I picked up one of the little slips and stared down at it in my hand. It felt like an invasion of privacy to read them, but it also felt like I was here for a reason and maybe this was part of it. Fate had been drawing me to this place all day, so why stop now. Wary, I slowly unfolded the first one and read.

Because I told you you’ve been hogging the sheet at night lately, and today you made the bed with two sheets so we could each have one.

I smiled. That sounded like something my mother would do for sure. Apparently, I’d gotten my father’s jar. That made it feel a little less intrusive—or I gave a shit about intruding on his privacy a hell of a lot less. I took another one from the drawer and unfolded it.

Because you swam with Annabella for an hour this afternoon, when all you really wanted to do was sit on the beach and read your book.

That was nice.
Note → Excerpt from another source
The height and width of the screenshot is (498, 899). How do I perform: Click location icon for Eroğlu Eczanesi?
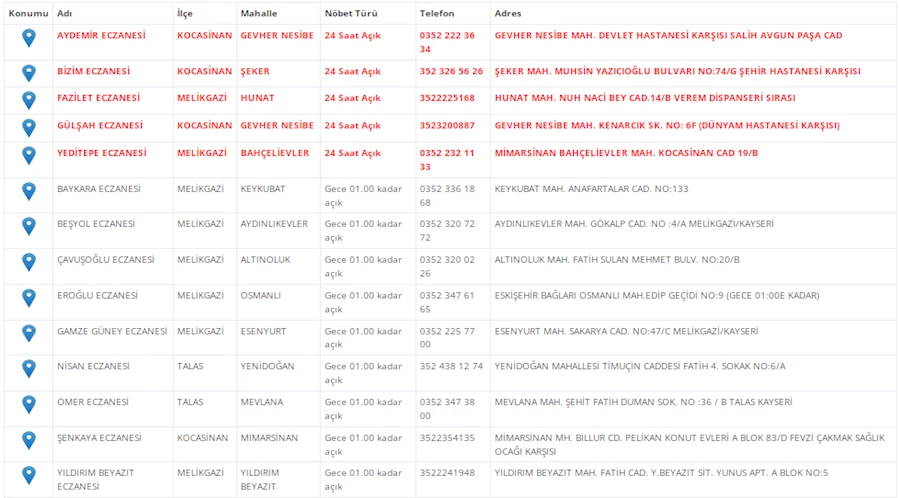pyautogui.click(x=29, y=298)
Although it didn’t make me any less angry with him for what he’d done.

Because when I went into the bathroom to get ready for bed, you’d already put the toothpaste on my toothbrush for me.

I kept going.

Because you drove all the way to the Hamptons to get the book I’d been dying to read the day it came out and surprised me.

I started to get pissed at all the reminders of how good my mother was to my father. How the hell could he step out on her with how thoughtful she was? My jaw set tight as I continued to open them.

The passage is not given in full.